Today I am immersed in memories, and wanted to share a letter I received from an old friend of Larry's and the Haws family. The letter was sent by Jim Pollock whose life and work, along with his family's, were woven through our family's a long time ago when we were a bit younger. . . .
This is from Jim:
"Sorry this response is so delayed, but the loss of Larry and who he had come to be, left me at a loss for words. For so many years Larry was a large part of my life as were you and your family. It was, of course, impossible to separate family from Larry. I once counted up the number of Haws' on the Park and Rec payroll and ran out of fingers and toes. Once, when I as Rec Superintendent, agonized over the conflict of hiring my sister Sally's daughters, Larry quickly pointed out that because we came from such good family stock, nepotism was inevitable. "Besides, he said, we also have to hire the Mayor's sons."

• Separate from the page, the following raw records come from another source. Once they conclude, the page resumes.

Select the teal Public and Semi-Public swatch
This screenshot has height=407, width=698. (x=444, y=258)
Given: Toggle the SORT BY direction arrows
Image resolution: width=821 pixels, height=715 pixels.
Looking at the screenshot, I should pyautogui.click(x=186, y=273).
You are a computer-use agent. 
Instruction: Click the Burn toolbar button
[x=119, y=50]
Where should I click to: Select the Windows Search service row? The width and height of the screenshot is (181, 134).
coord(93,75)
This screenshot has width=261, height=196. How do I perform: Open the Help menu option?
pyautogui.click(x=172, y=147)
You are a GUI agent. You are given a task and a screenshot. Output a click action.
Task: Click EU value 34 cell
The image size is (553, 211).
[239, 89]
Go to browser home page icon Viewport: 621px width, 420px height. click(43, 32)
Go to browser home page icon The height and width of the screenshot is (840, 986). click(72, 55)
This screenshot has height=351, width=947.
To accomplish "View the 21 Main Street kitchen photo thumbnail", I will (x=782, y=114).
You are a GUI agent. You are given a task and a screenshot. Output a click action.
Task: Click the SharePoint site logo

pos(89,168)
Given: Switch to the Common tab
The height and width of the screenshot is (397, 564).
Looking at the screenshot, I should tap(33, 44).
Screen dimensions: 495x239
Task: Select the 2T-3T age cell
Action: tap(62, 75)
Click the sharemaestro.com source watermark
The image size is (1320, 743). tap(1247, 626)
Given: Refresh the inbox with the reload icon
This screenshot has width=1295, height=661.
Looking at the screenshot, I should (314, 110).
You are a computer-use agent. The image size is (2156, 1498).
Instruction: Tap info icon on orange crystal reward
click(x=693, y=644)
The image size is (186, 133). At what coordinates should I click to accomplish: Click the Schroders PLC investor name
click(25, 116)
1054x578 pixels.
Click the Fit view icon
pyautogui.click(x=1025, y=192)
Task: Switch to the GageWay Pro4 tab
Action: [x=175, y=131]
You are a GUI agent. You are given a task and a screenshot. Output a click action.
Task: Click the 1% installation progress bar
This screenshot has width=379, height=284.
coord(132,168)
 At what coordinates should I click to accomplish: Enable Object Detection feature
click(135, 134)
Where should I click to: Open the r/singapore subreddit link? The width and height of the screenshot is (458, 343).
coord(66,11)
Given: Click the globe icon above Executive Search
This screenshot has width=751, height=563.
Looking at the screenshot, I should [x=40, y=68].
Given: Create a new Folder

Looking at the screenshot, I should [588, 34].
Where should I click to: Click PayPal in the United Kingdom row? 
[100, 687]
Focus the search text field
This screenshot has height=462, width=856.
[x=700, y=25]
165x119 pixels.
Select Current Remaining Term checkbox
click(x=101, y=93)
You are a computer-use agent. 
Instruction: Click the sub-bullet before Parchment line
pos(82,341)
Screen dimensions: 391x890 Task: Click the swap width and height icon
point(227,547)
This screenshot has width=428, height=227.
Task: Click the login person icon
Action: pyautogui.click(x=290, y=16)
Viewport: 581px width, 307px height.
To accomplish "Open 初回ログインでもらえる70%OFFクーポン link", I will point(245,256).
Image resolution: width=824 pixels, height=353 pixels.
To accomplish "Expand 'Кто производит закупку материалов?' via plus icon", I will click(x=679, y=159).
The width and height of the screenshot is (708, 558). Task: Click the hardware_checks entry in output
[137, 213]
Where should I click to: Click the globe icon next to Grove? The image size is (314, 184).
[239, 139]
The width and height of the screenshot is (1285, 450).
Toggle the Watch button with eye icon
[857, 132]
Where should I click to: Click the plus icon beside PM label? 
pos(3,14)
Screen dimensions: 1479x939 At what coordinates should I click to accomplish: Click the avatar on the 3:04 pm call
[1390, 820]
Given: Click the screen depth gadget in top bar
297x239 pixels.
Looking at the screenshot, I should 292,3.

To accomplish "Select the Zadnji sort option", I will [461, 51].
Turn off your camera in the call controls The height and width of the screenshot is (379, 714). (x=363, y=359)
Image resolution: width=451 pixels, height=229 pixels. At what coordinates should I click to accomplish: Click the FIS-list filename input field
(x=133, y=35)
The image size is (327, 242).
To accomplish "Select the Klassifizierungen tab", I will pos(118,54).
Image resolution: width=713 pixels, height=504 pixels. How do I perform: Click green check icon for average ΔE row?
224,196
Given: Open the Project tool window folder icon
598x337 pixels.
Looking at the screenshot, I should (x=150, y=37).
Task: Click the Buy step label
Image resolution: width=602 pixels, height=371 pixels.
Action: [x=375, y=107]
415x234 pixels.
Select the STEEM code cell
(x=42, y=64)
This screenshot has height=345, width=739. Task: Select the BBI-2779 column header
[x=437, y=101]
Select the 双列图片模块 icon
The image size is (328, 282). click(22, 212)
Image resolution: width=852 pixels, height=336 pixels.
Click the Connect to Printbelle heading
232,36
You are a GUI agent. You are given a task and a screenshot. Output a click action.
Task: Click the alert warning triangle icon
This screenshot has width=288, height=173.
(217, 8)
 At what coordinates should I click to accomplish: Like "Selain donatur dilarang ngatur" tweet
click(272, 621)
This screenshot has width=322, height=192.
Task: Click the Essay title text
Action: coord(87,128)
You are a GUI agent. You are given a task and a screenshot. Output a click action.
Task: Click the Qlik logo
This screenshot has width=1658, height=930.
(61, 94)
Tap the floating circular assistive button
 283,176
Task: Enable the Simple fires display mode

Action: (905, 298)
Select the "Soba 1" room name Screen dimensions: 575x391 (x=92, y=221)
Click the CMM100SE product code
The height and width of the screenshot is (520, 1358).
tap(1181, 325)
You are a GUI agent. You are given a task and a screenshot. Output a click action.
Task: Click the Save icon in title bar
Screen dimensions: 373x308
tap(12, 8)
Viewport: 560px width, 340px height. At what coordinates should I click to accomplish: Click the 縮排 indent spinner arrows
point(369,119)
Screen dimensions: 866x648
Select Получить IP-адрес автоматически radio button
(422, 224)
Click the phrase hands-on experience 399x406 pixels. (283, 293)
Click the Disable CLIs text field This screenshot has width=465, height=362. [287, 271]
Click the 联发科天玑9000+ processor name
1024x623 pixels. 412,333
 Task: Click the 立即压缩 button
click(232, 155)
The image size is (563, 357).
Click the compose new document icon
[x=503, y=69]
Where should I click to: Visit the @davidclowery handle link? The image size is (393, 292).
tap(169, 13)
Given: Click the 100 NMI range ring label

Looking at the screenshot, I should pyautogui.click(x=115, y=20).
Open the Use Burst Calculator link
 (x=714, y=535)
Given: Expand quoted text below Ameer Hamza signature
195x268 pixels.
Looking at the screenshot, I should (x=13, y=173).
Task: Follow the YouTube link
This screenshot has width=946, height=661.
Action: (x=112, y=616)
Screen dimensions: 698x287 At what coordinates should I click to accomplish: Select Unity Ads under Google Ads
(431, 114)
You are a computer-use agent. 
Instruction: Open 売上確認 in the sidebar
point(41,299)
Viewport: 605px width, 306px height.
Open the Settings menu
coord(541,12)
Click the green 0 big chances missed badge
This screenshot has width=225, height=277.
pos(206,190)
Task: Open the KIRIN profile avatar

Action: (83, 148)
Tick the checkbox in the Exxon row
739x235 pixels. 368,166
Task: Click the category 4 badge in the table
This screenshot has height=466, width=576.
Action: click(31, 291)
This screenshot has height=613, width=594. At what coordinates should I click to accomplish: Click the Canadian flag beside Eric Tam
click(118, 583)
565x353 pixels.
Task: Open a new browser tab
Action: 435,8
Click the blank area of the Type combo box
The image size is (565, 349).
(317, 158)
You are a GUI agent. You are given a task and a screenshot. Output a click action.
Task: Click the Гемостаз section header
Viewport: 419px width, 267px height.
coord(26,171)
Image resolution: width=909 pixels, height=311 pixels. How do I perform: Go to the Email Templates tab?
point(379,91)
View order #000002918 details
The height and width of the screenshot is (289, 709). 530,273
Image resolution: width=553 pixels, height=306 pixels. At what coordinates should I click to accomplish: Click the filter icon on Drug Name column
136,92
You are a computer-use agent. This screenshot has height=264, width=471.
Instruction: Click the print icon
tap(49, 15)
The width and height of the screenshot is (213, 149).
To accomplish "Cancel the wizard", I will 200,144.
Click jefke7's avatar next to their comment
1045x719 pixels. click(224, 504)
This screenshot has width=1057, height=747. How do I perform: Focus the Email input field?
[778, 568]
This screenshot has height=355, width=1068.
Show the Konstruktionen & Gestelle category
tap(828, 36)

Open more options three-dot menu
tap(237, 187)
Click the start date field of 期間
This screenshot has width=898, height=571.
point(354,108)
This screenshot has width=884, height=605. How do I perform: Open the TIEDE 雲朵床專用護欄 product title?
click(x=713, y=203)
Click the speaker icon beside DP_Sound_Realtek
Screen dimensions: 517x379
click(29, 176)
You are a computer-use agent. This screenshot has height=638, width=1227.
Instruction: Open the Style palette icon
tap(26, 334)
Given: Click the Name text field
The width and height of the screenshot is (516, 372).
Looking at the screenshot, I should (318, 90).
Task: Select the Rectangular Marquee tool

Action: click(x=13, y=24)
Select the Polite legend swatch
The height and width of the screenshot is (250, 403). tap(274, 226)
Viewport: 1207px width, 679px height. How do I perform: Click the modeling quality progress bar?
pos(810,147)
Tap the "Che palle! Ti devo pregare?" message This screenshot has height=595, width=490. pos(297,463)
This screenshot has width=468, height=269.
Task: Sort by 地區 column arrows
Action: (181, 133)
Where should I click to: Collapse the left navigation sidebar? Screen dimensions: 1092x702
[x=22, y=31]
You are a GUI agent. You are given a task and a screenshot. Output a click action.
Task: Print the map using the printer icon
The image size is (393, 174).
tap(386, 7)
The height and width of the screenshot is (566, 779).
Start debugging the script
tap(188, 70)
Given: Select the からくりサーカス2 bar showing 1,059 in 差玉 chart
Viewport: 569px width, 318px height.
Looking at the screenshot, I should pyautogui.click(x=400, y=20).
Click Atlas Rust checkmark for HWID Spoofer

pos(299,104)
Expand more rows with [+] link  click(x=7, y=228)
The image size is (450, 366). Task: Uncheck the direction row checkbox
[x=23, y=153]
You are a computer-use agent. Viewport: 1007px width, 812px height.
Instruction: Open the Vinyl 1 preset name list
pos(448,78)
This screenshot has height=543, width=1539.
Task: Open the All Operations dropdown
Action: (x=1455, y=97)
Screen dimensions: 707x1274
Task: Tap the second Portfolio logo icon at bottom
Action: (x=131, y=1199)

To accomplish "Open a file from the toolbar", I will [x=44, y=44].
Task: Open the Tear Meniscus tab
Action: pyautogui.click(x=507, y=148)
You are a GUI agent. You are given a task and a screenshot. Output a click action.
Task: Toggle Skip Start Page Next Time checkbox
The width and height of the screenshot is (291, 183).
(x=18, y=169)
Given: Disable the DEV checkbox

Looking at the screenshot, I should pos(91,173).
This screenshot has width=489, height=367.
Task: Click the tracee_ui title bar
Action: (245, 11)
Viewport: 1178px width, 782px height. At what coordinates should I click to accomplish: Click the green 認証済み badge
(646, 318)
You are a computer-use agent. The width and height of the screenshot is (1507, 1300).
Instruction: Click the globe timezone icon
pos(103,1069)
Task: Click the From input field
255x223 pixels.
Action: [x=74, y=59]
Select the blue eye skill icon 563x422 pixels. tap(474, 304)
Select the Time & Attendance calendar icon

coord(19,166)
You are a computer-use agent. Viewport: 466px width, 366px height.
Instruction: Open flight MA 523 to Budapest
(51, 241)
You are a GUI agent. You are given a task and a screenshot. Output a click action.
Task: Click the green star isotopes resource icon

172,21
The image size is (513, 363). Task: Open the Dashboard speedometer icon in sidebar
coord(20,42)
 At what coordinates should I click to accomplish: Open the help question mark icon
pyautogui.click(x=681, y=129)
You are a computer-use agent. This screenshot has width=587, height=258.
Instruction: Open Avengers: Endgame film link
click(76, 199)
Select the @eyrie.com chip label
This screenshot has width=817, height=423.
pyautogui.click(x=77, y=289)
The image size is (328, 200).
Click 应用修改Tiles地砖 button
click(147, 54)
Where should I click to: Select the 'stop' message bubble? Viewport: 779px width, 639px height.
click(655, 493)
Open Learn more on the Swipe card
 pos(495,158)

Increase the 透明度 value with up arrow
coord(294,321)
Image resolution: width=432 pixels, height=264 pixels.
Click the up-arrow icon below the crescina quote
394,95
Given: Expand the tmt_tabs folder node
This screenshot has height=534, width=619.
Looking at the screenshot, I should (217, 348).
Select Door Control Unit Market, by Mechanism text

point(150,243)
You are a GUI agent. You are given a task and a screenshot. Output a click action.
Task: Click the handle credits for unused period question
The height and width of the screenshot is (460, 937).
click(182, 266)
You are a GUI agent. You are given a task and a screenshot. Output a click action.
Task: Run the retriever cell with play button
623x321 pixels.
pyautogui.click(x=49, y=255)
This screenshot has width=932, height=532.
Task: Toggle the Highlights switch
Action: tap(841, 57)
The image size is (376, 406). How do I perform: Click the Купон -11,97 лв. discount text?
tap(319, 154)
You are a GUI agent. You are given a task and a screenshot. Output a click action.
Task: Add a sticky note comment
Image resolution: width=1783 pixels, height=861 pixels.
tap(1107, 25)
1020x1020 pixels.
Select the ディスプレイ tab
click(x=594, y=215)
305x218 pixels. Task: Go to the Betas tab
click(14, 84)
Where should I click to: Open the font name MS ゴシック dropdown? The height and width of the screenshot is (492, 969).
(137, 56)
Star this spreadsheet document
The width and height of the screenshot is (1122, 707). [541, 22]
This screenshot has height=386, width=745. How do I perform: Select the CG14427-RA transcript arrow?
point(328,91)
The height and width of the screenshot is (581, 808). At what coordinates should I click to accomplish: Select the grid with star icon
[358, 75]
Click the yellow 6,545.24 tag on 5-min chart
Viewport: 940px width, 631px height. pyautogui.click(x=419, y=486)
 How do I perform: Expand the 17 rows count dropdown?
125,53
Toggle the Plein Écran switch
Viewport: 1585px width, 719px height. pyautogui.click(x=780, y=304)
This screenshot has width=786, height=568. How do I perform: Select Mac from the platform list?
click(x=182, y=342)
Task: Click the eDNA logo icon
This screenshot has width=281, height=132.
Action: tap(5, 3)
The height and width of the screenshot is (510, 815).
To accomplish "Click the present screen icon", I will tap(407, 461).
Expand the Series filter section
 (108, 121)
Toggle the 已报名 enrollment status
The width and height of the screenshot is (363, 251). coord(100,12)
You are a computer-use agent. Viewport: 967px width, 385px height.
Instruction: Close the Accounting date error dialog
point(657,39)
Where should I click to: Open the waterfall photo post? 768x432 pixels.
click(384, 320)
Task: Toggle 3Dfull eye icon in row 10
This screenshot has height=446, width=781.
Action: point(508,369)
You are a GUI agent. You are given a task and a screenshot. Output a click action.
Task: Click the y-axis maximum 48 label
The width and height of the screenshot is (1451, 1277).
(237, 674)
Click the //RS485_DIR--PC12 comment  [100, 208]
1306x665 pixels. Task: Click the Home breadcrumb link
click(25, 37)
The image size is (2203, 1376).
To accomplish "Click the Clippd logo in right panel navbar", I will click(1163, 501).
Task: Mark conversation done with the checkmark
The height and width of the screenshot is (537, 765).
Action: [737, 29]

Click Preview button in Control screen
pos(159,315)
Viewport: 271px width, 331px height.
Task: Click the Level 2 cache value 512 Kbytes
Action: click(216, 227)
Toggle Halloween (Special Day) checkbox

Which brings me to Larry's humor. Early on in life, much before it ever dawned on me, Larry had fully discovered the need for certain people to take advantage of others. Life, if left to run its own merits, Larry might have suggested, would not only overlook the less fortunate, but also favor those born with silver spoons in their mouths. So Larry with great good humor took pleasure in stepping on a few of the chosen one's toes while coming to the aid of the others. Jimmy Bittner was one example. Jimmy didn't get much of a break at birth, but he had a big heart and so did Larry. So for many years those of us who worked at the old Civic Center were blessed with Jimmy's delightful, innocent spirit. Whether he rounded up all the dust balls in the corners of the gym was of little concern. Larry set a tone in the Park and Rec Department that allowed us, not only to get our work done, but also enjoy the people we worked with. I've never laughed so much at "damned foolishness" as I did during those years at the Civic Center. Of course, we got plenty of help from Carol Thill. If some of these employees, Larry would reason, had familiar last names or were ex-Cathedral or St. John's athletes, well, that shouldn't unfairly exclude them.
Larry was also remarkably creative and far-sighted when it came to how Park and Recreation best served the City. He recognized the value of parks at a time when developers would have cut down every CO2 consuming plant in town. He saw the need to replace shade trees during the Dutch Elm Disease epidemic with hardier stock. He fought hard to hang onto the Forestry Division when other cities were dropping theirs. Now, some forty years later, we see the results along our streets and boulevards. He also recognized the need for keeping city residents active long before the trendy pilates and Jane Fonda videos came along. Running and ski trails were developed, and, of course, Whitney Park. When I revisit St. Cloud during the summer months, I love to run on the trail around the park watching all sizes and shapes of males and females burn calories chasing after balls. Swimming pools and other facilities were adapted for use by the handicapped so everyone could get involved.
But there was also another side to Larry that I didn't see much of when we worked together, yet was able to see through other people. Larry, this Park and Rec guy who could coach a squirrel out of a tree to defend a soccer goal, was also an artist. He saw the beauty in nature and eventually expressed it with a paintbrush. And he observed the music and poetry in life. At my mother's funeral at St. Paul's Church, he sang in the choir. At the Offertory, when the congregation began greeting each other, Larry came down and the two of us hugged each other. Larry whispered in my ear, "We should have done this years ago."
We should have. All of us, I suspect, as we grow older end up with a number of "should haves." Larry and I should have dropped whatever differences we had and enjoyed all the similarities, enjoyed all the things that both of us loved. I can get some of this when I remember all the times we laughed together, and the times we also fought for the rights of the less fortunate and wrestled with the darker side of life. I can still hug those memories."